Burt GAA is a Gaelic Athletic Association club located in the parish of Burt, County Donegal, Ireland. The club fields teams in hurling, Gaelic football, camogie and Ladies' Gaelic football.

==History==

Located in the parish of Burt, on the main road between Letterkenny and Derry, Burt GAA Club is one of the oldest clubs in Donegal, having been founded in 1887 during the period of the Gaelic revival in Ireland. Evidence of Gaelic games activity in the area even pre-dates the establishment of the Gaelic Athletic Association.

Since winning their first Donegal SHC title in 1952, the club has come to dominate the championship. From 1991 to 2006, Burt won a record 16 titles in-a-row. The club won its 40th SHC title in 2024. With 40 Donegal Senior Hurling Championship titles under their belt, Burt have won the most County titles out of all hurling clubs in Ireland, pipping Thurles Sarsfields GAA who have 36 Tipperary Senior Hurling Championship titles. Burt have won the Ulster Junior Club Hurling Championship twice, in 2011 and most recently in 2025.

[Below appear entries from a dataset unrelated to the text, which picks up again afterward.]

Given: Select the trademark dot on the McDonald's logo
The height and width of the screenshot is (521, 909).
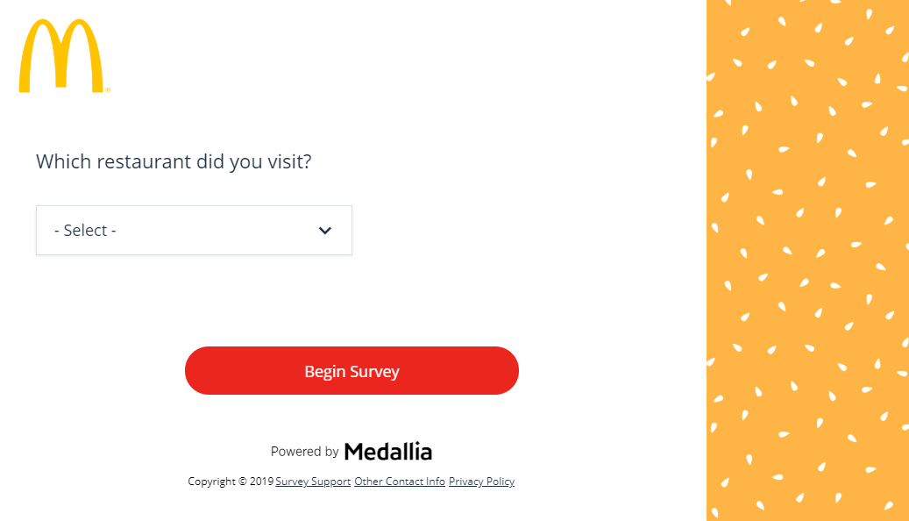Looking at the screenshot, I should tap(109, 90).
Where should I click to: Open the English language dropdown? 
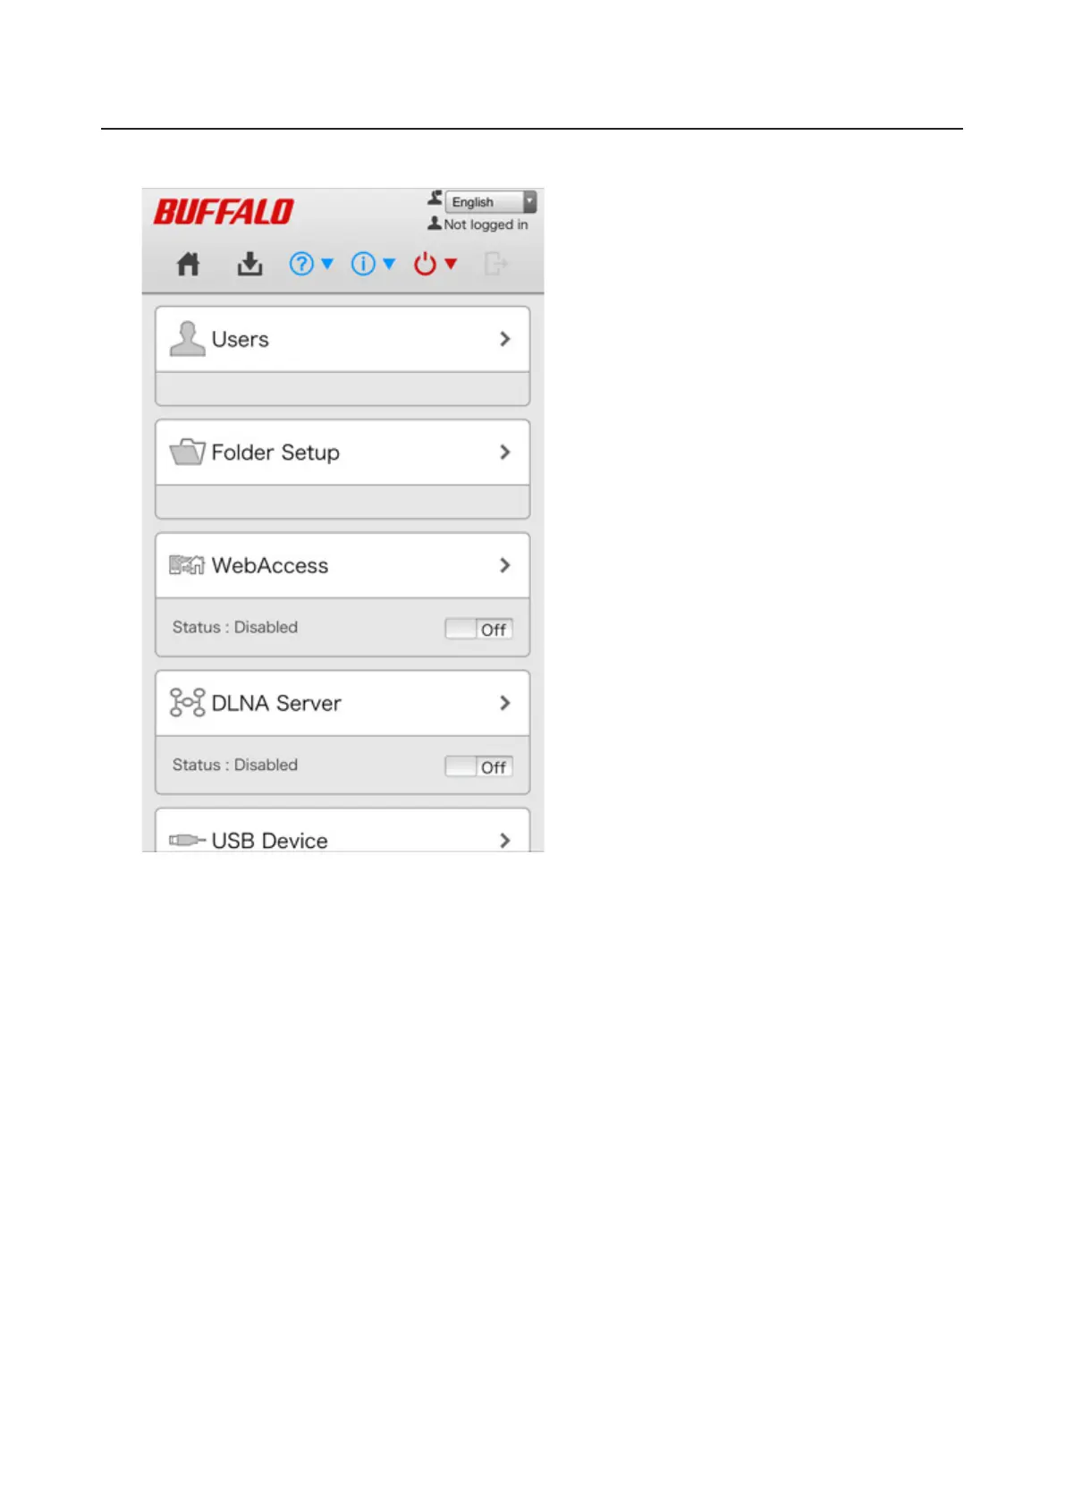click(x=491, y=202)
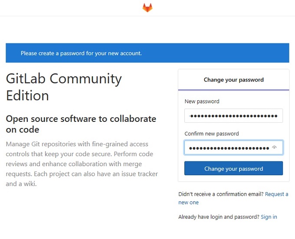Reveal the confirm password with eye icon
Image resolution: width=295 pixels, height=239 pixels.
point(274,147)
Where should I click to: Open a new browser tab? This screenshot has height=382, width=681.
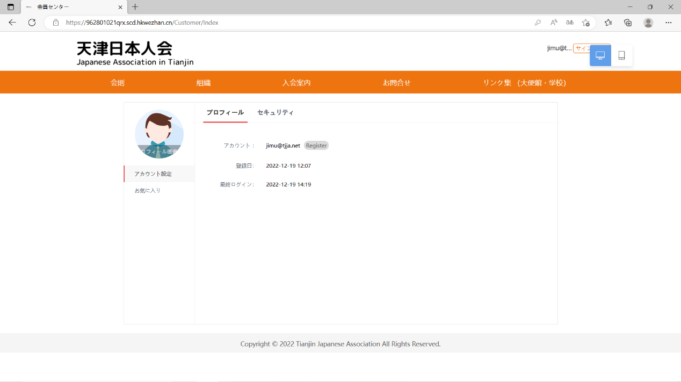click(135, 7)
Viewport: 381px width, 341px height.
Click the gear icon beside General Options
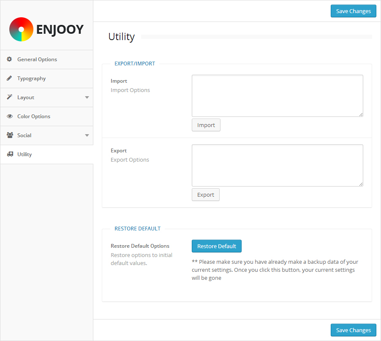9,60
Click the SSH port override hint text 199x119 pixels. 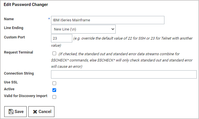[133, 38]
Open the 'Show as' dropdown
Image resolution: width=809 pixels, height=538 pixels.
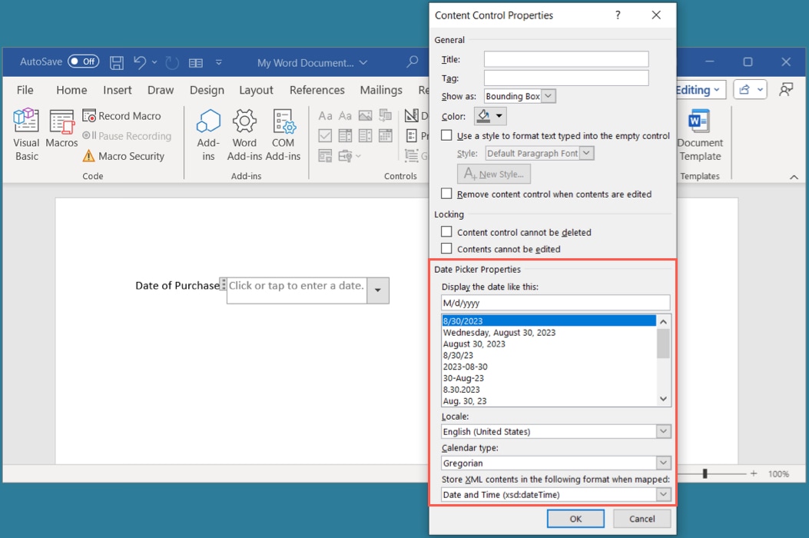[549, 95]
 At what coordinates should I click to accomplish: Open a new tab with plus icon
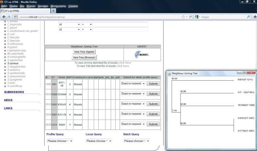click(53, 11)
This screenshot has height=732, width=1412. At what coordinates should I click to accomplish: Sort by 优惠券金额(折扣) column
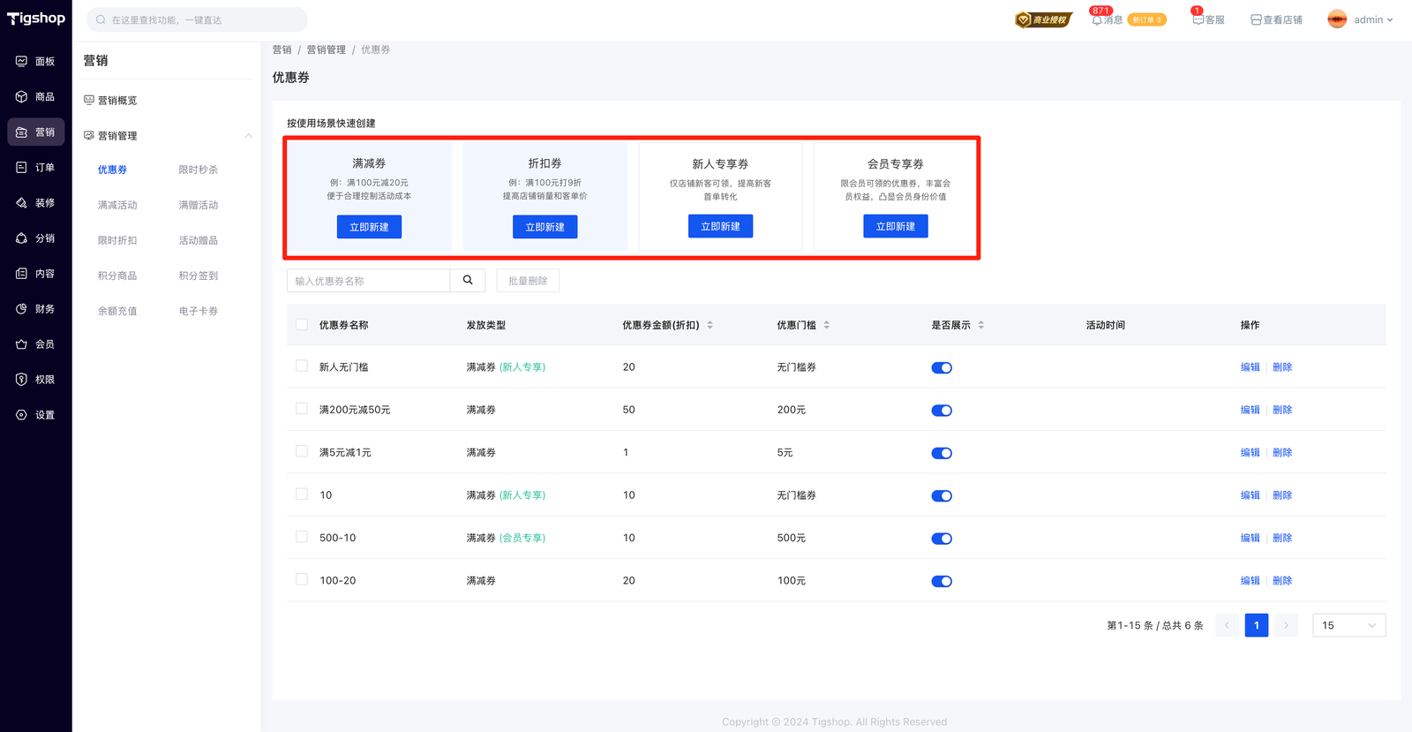pos(710,325)
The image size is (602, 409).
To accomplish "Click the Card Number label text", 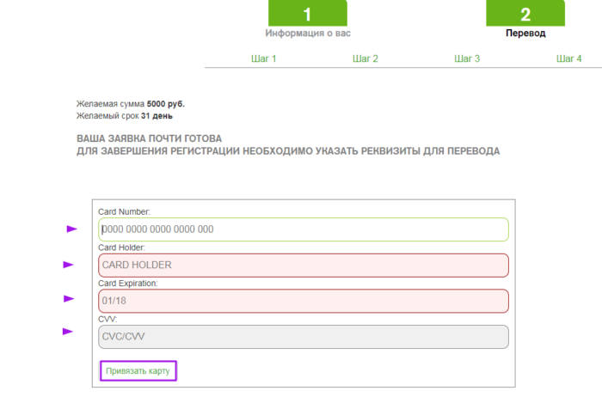I will click(125, 211).
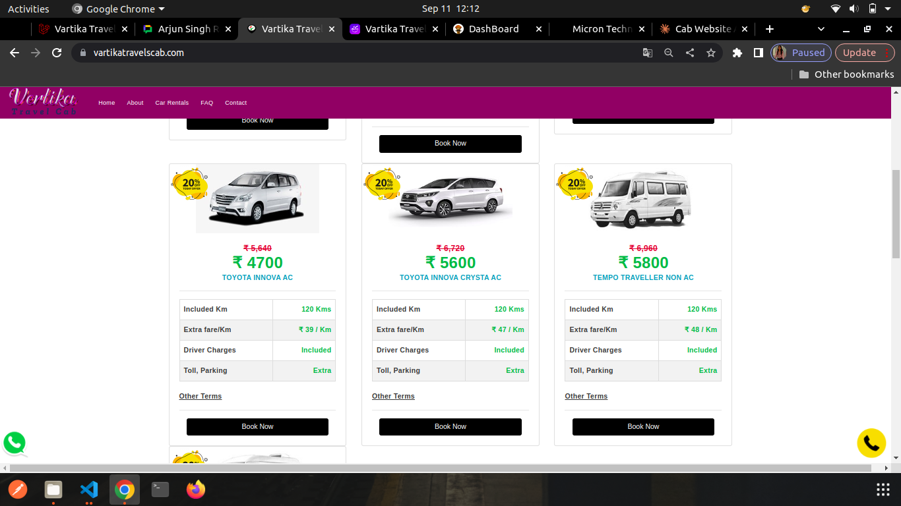Reload the page with the refresh icon
This screenshot has height=506, width=901.
[57, 53]
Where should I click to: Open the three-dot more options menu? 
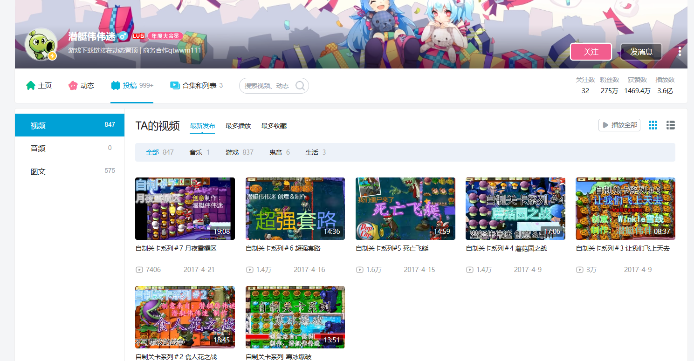coord(680,52)
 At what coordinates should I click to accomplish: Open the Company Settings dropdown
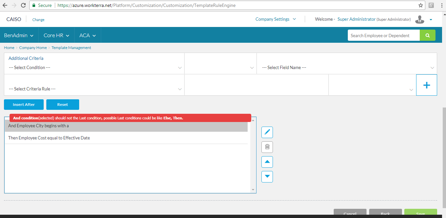pyautogui.click(x=276, y=19)
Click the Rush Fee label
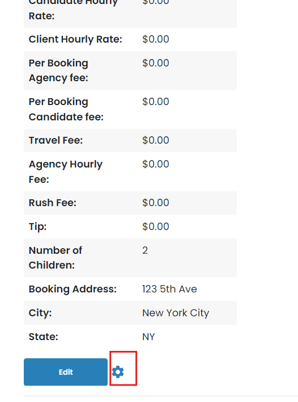 [53, 203]
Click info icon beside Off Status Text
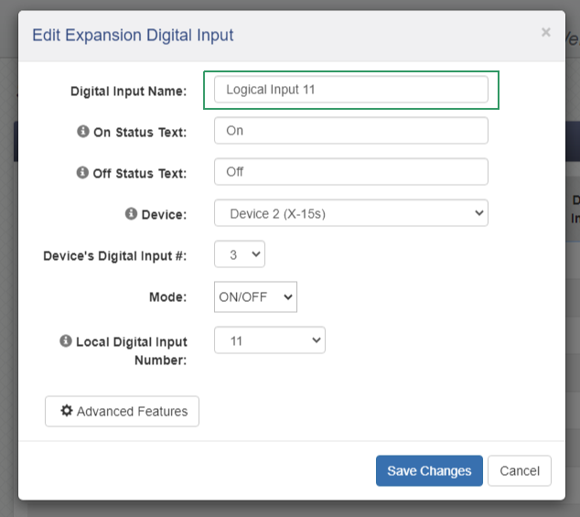 (x=84, y=173)
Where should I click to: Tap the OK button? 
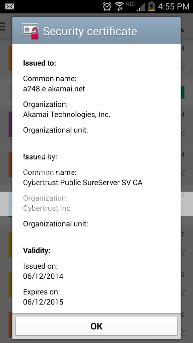[x=97, y=326]
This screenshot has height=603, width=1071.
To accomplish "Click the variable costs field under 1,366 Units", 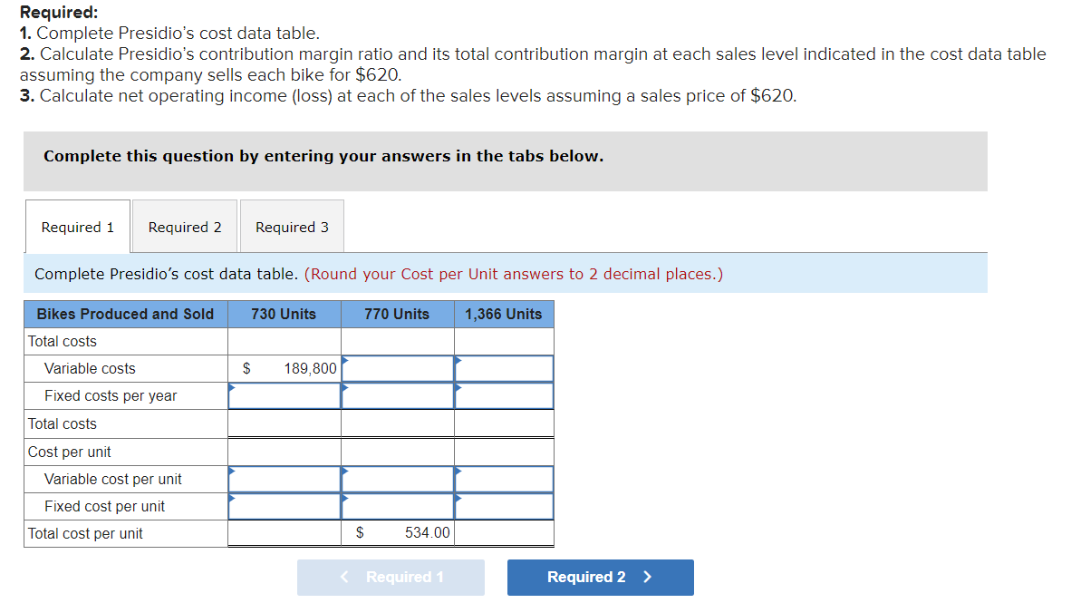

Burt GAA Club has also enjoyed success on the Gaelic football field, winning a Donegal JFC title in 2011 and a Donegal IFC title in 2016.

==Honours==

- Ulster Junior Club Hurling Championship (2): 2011, 2025
- Donegal Senior Hurling Championship (40): 1952, 1955, 1956, 1957, 1961, 1962, 1965, 1967, 1968, 1969, 1970, 1971, 1976, 1979, 1982, 1989, 1991, 1992, 1993, 1994, 1995, 1996, 1997, 1998, 1999, 2000, 2001, 2002, 2003, 2004, 2005, 2006, 2009, 2011, 2012, 2013, 2014, 2015, 2018, 2024
- Donegal Intermediate Football Championship (1): 2016
- Donegal Junior Football Championship (1): 2011
- Derry Senior Hurling Championship (2): 1930, 1931

==Notable players==
- Niall 'Jude' Campbell: 2011 Lory Meagher Hurler of the Year.
- Andrew Wallace: 20-time Donegal SHC-winner.
- Ciarán Dowds: 20-time Donegal SHC-winner.
- Mickey McCann: 20-time Donegal SHC-winner and Donegal county hurling team manager 2017-current.
- Paul Callaghan: Goalkeeper on the Donegal County football team 1991–1998.
- Georgie Kelly: Professional soccer player.
- Mark Coyle: Professional soccer player.
- Sadhbh McGrath: Professional women's rugby union player.